Überwachung in Ahlen
Landrat beantragt Fußfessel für Mörder

Warendorf/Marsberg -

Ein 2018 aus dem Gefängnis entlassener Frauen-Mörder ist nach Ablauf seiner Strafe und einer knapp zwei Jahre währenden Unterbringung in einem geschlossenen Wohnverbund auf freiem Fuß. Der Kreis Warendorf reagiert schnell.

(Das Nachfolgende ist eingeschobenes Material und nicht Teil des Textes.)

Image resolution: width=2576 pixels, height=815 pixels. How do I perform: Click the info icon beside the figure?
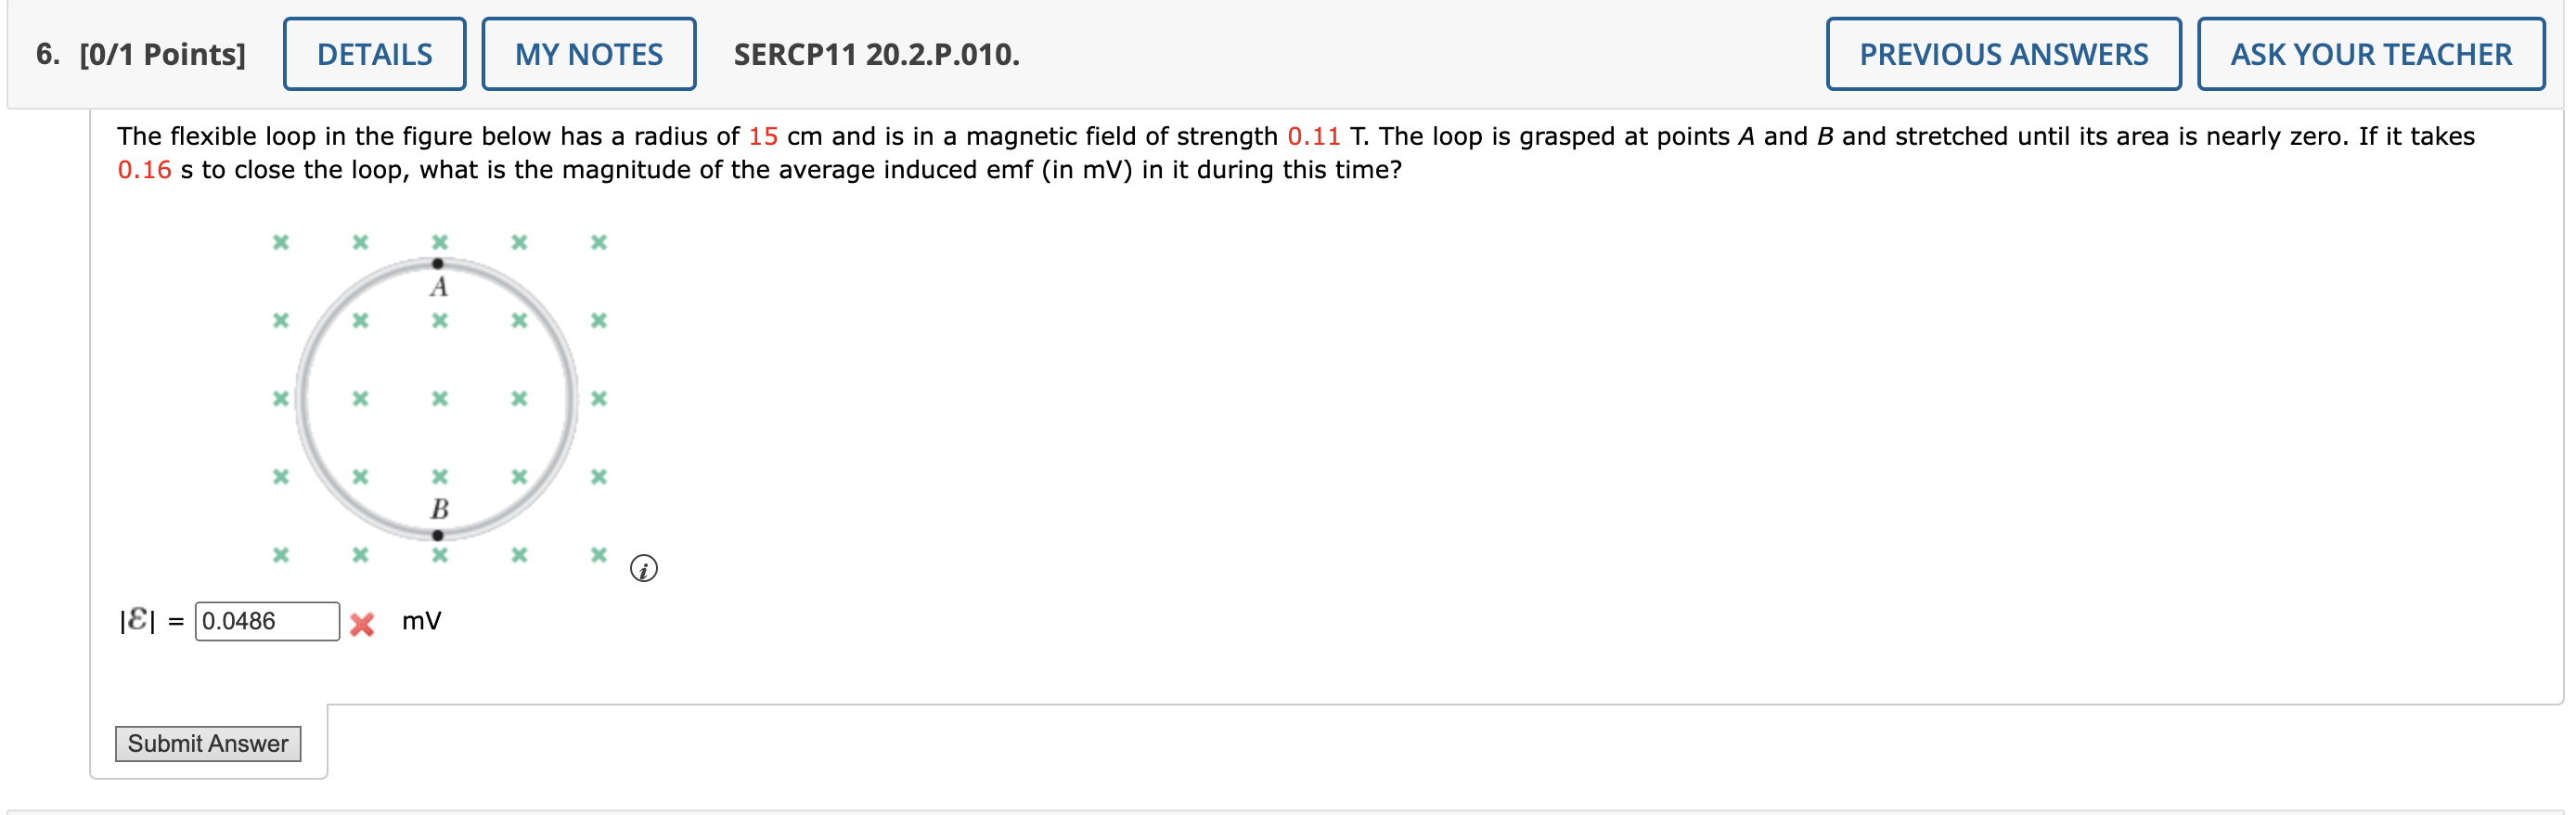point(643,568)
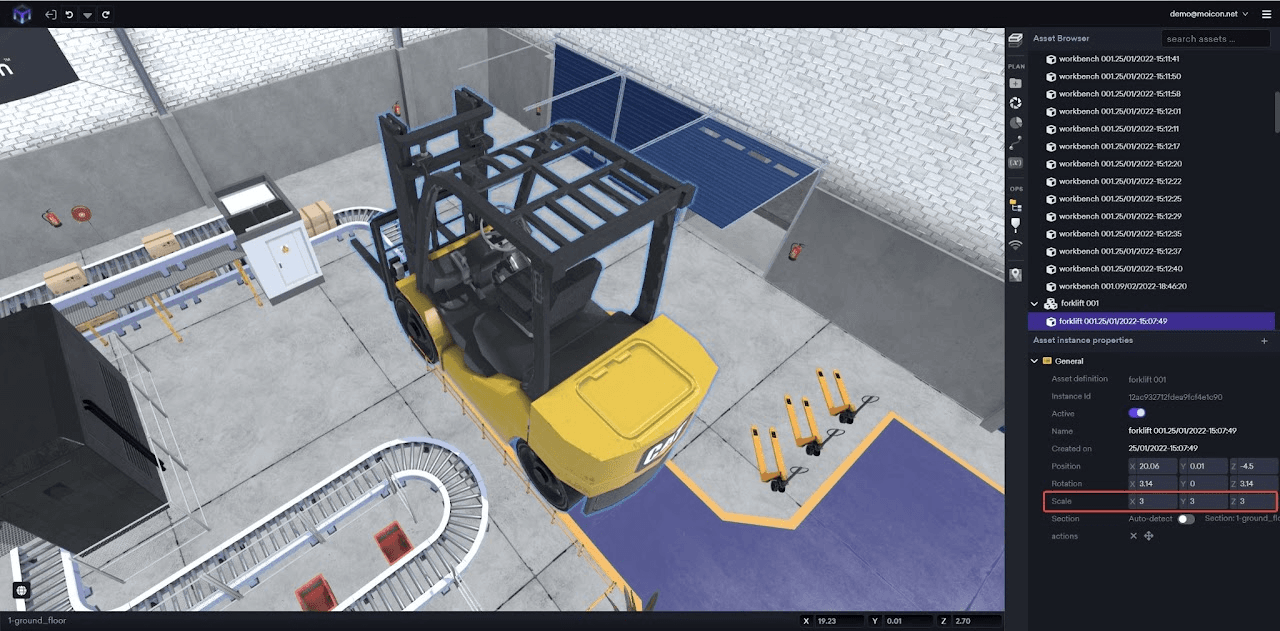
Task: Click the plus button in Asset instance properties
Action: tap(1264, 341)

Mittwoch, 04.03.2020, 17:16 Uhr aktualisiert: 04.03.2020, 18:23 Uhr
Die Polizei in Warendorf will den entlassenen Frauenmörder mit einer Fußfessel überwachen.
Die Polizei in Warendorf will den entlassenen Frauenmörder mit einer Fußfessel überwachen. (Symbolbild) Foto: Susann Prautsch

Nachdem ein aus der Haft entlassener Frauenmörder nicht mehr unter staatlicher Aufsicht steht, beantragt der zuständige Landrat Olaf Gericke (CDU), dass der Mann ein elektronisches Ortungssystem in Form einer Fußfessel tragen muss. Das Amtsgericht Marsberg hatte – wie berichtet – am Freitag die staatliche Betreuung und Unterbringung für den 29 Jahre alten Mann durch den Kreis Soest aufgehoben.

Er hatte vor mehreren Jahren eine Frau brutal getötet und war dafür vom Landgericht Hagen zu einer mehrjährigen Haftstrafe verurteilt worden. 2018 wurde er aus der Haft entlassen, danach war er in einem Wohnverbund des LWL untergebracht. Die Polizei geht – anders als ein Rechtsgutachter aus Berlin – davon aus, dass von dem Mann nach wie vor eine Gefahr ausgeht.

„Die Polizei steht im engen Kontakt mit dem Mann und er steht unter Beobachtung“, sagt Gericke weiter. Landesinnenminister Herbert Reul sicherte Gericke die Hilfe des Landes zu. Am Wochenende übernimmt die Kreispolizei in Warendorf die Observierung des Mannes, der persönliche Beziehungen nach Ahlen hat und dorthin ziehen möchte.